Jake Krimmel of Realtor.com reports that housing inventory also rose 24.8% year over year in July 2025, marking the 21st straight month of growth and topping 1 million active listings, though still 13.4% below pre-pandemic levels. Pending sales fell 3% while homes lingered on the market a median of 58 days, up a week from last year, pushing time on market above pre-pandemic norms. The national median list price was $439,450, up just 0.5%, while price cuts appeared on 20.6% of listings. Regional divides remain stark, with the South and West seeing the biggest slowdowns, and list prices now below 2022 peaks in 19 of the 33 major metros reporting annual declines.

Source: Realtor.com (August 2025)
“The national market is cooling overall, but the pace and severity of the slowdown vary widely across regions.
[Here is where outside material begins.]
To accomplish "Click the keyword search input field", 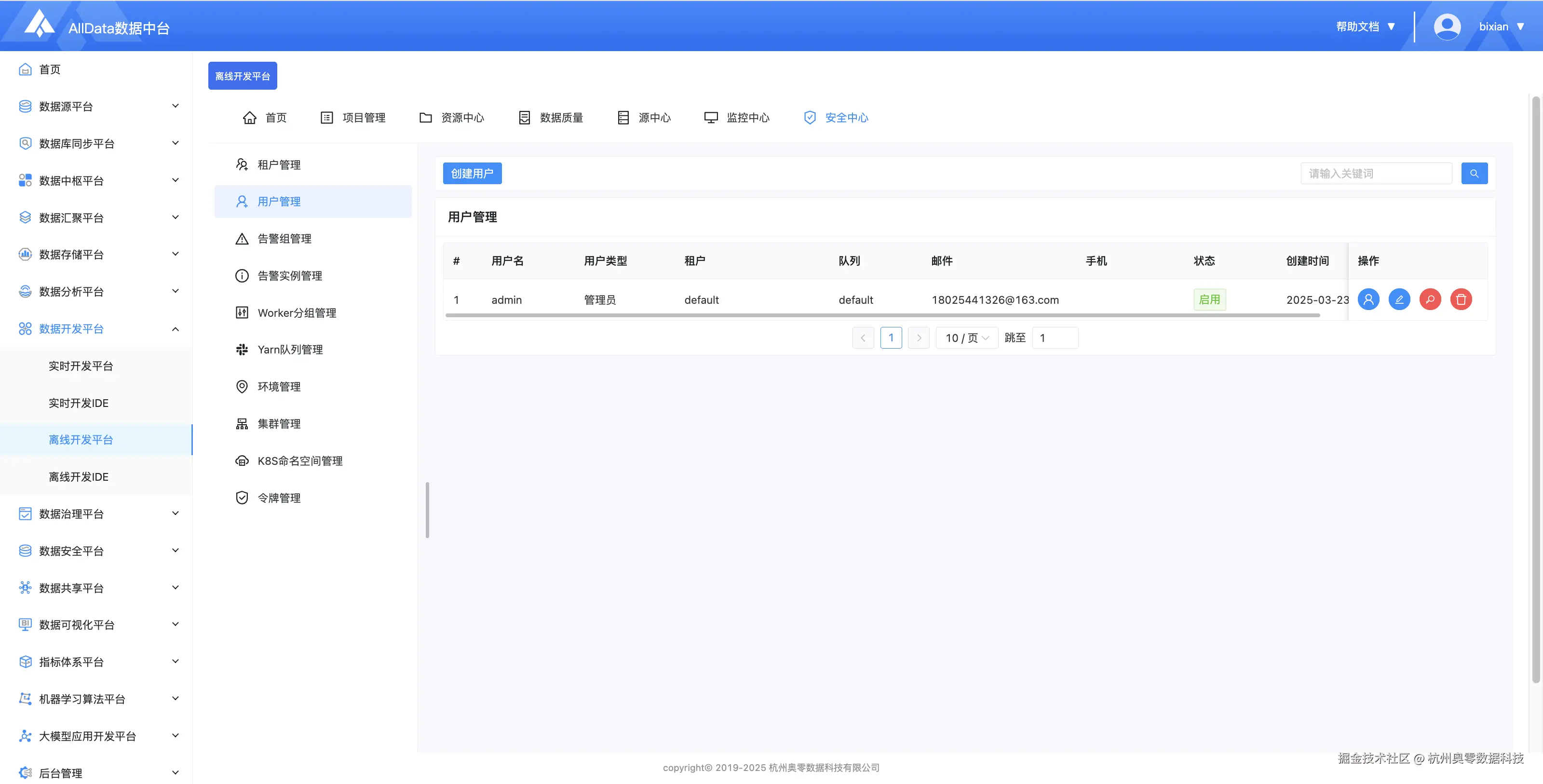I will point(1376,174).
On the inventory side, metros in the Northeast and Midwest remain relatively tight, while those in the South and West are tilting in a more buyer-friendly direction with longer time on the market and an increasing number of sellers cutting prices.”
Lily Katz of Redfin reports that 15.3% of home-purchase agreements (58,000 deals) fell through in July, the highest July cancellation rate on record since 2017. Buyers, facing high prices, mortgage rates, and growing economic uncertainty, are increasingly walking away.

Source: Redfin (2025)
Cancellations are particularly pronounced in Texas and Florida, topping 20% in metros like San Antonio and Fort Lauderdale. With more inventory, buyers hold more leverage, often backing out over inspections or finding better options. However, easing mortgage rates and tightening supply could shift dynamics in the coming months.